____ Dataset entries
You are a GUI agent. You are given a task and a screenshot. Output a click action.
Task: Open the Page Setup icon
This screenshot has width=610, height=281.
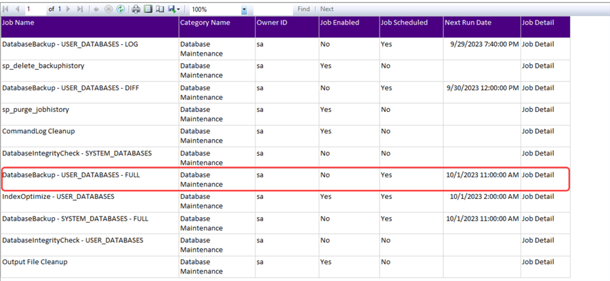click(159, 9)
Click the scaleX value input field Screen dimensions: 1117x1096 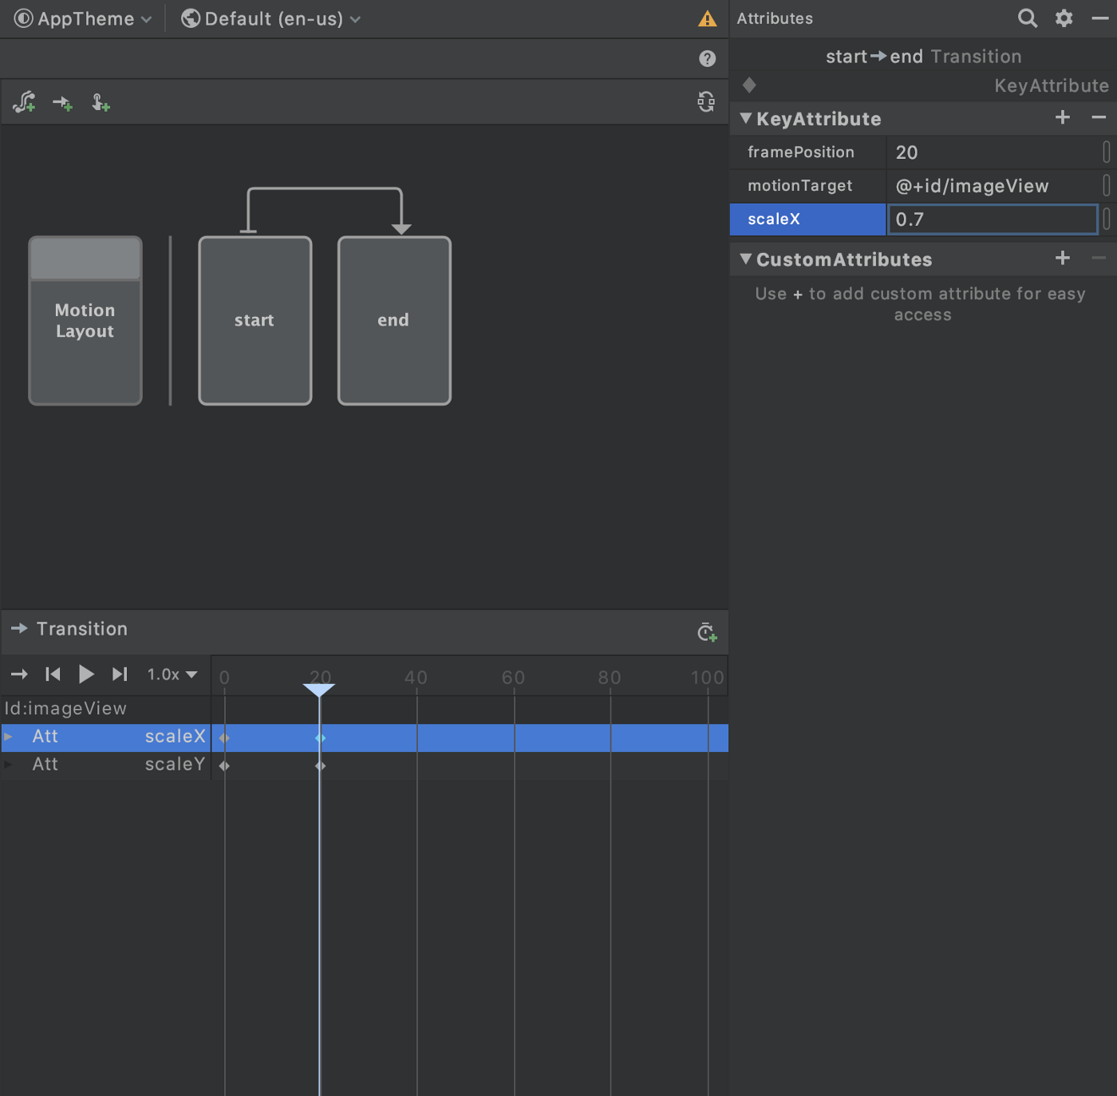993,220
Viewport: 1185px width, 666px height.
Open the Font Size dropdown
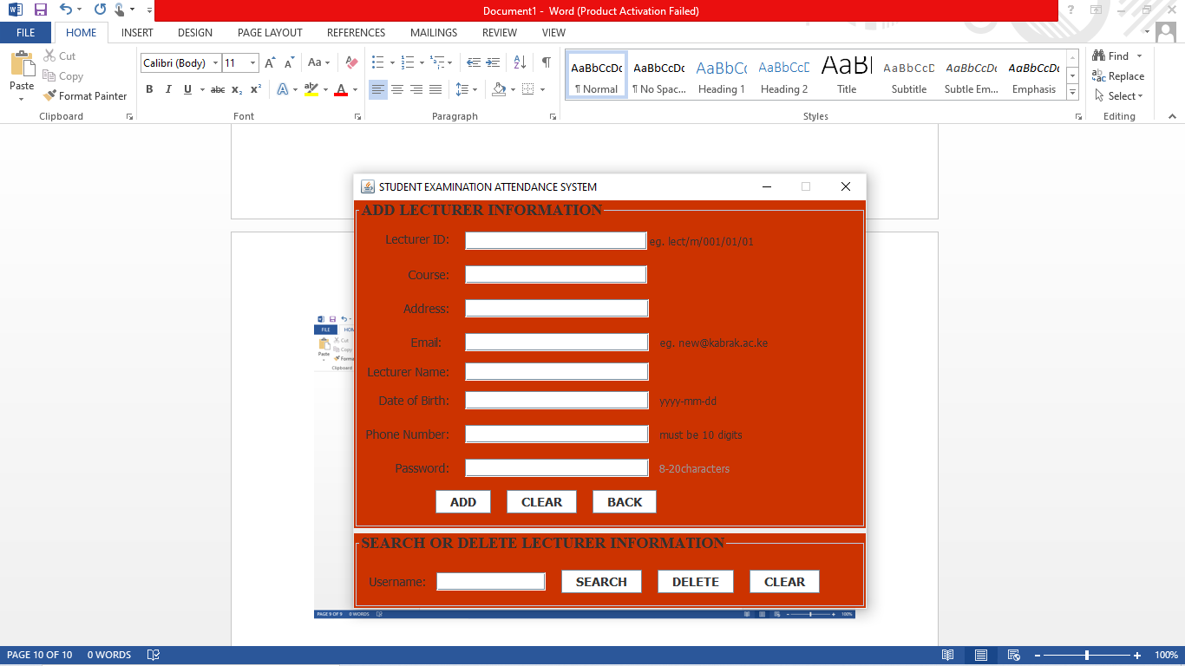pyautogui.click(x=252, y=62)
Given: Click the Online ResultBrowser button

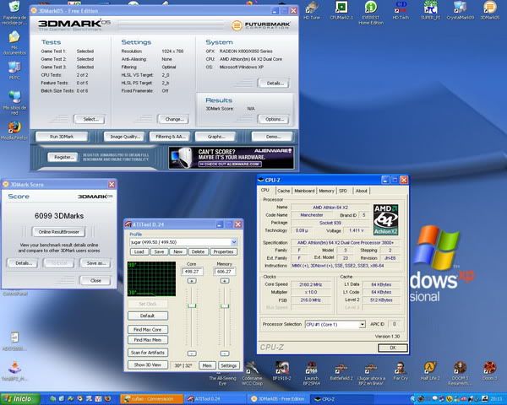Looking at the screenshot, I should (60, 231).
________
____ Dataset entries
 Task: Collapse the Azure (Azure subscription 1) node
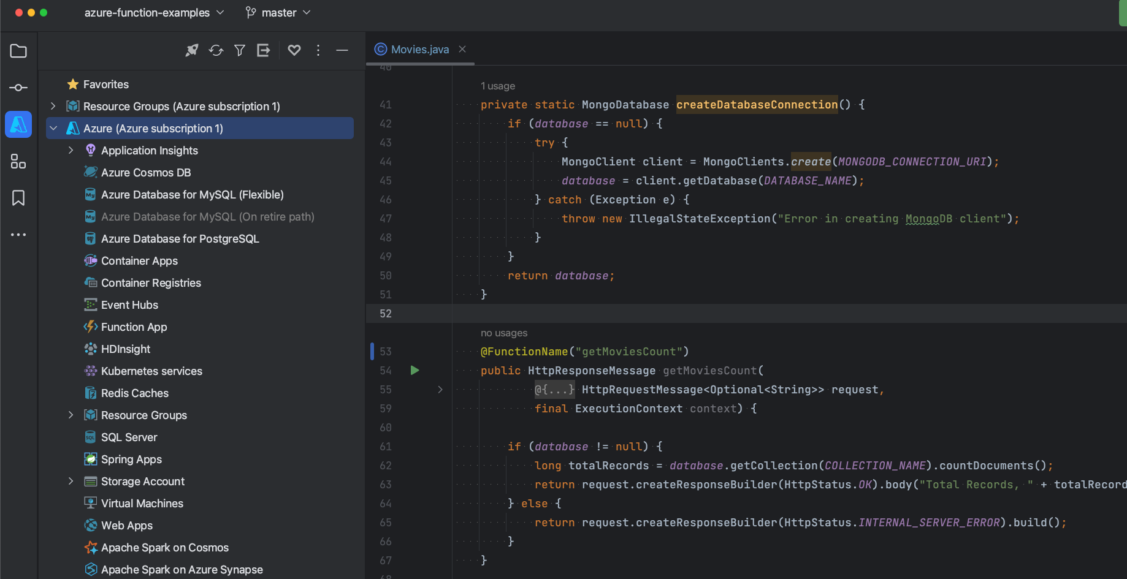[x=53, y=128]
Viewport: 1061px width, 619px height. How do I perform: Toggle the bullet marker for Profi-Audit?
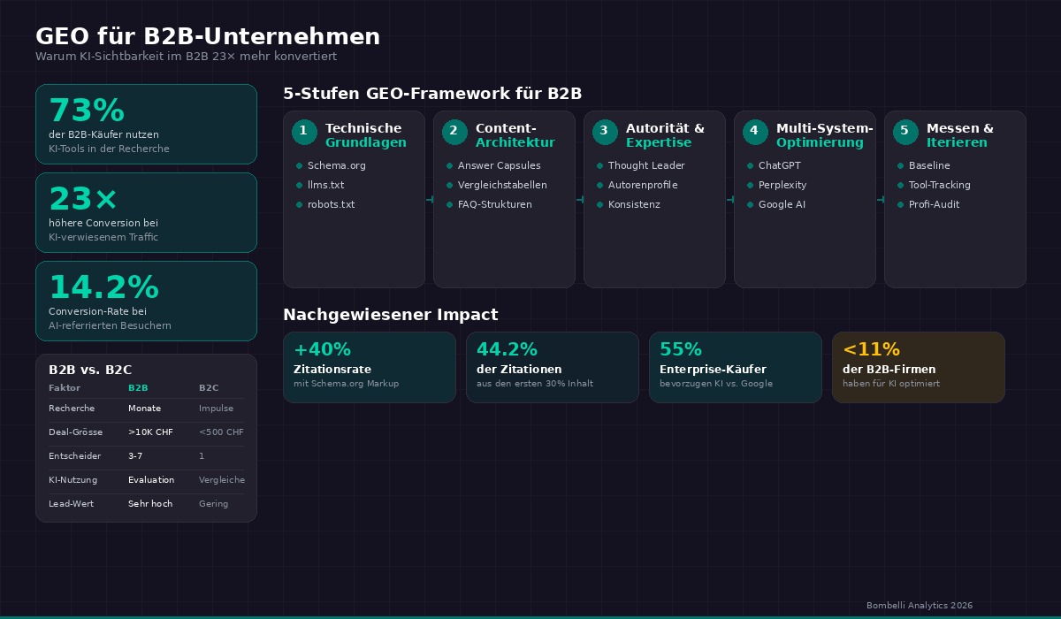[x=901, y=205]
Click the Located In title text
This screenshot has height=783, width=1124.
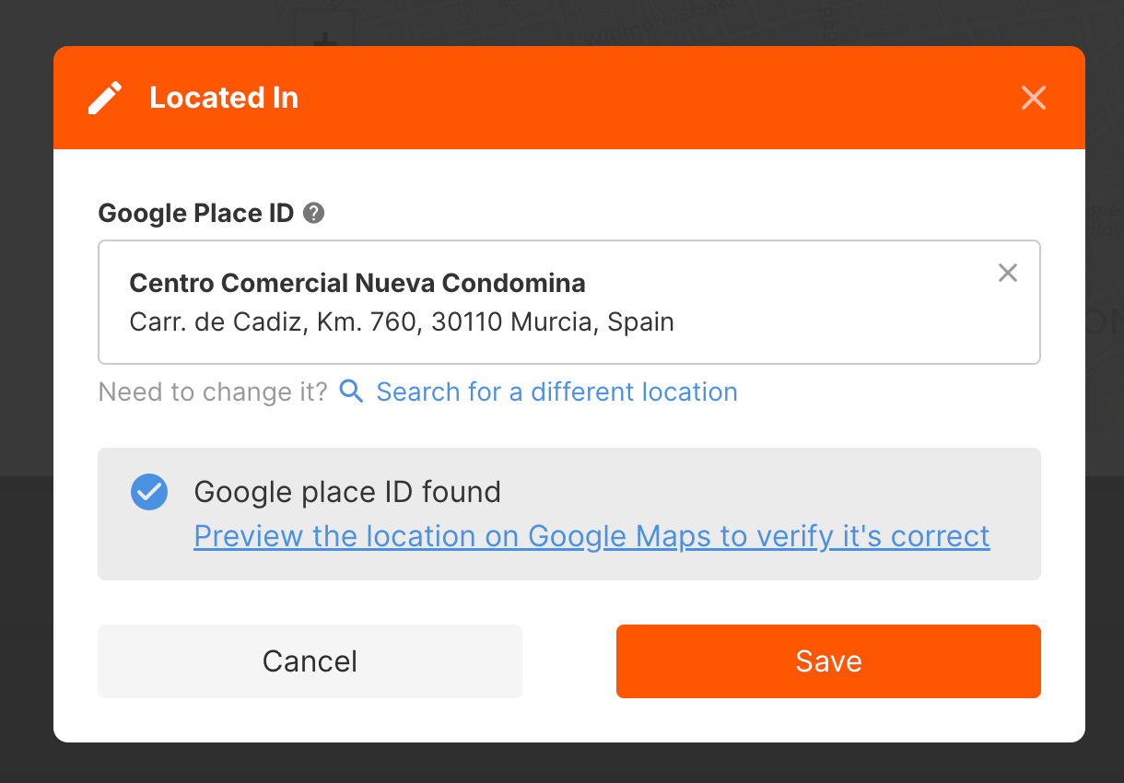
________
____ Dataset entries
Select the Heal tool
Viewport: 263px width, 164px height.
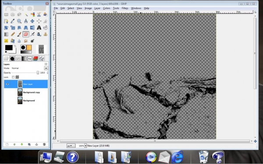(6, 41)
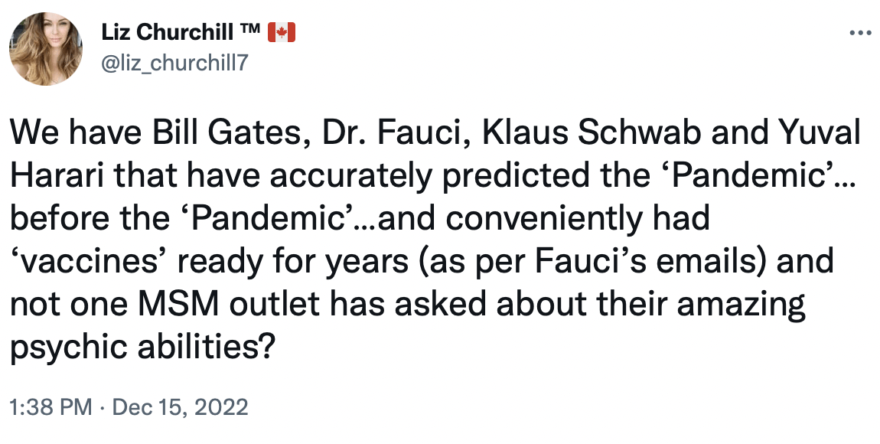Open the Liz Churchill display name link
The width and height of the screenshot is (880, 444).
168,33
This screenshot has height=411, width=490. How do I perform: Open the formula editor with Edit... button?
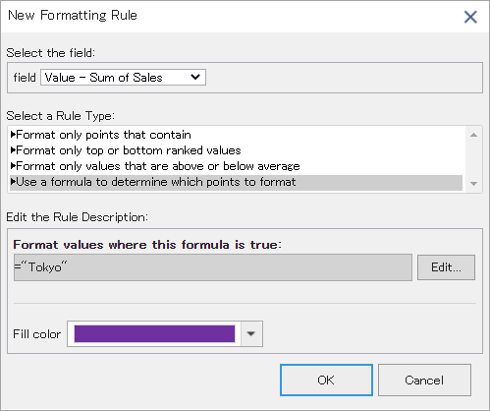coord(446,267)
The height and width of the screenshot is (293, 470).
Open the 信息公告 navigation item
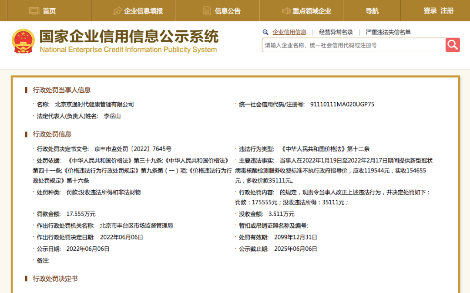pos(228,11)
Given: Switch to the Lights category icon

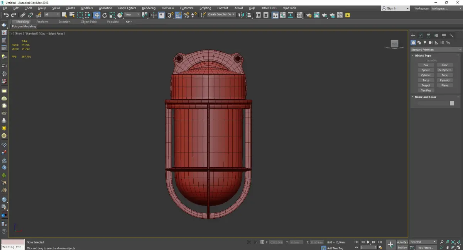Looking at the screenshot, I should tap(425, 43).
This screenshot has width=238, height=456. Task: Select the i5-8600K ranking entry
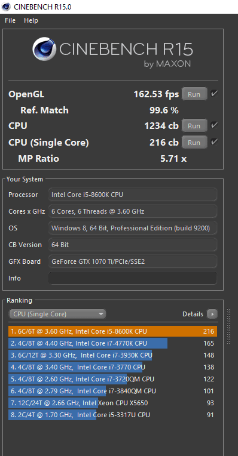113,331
________
Look back at the data above, then output exactly the lines from the line holding "Viewport: 1061px width, 619px" up to and including the line holding "This screenshot has height=783, width=1124.". Leave out the pictures.

Viewport: 1061px width, 619px height. How do I perform: Toggle the bullet marker for Profi-Audit?
[x=901, y=205]
Click the Located In title text
This screenshot has height=783, width=1124.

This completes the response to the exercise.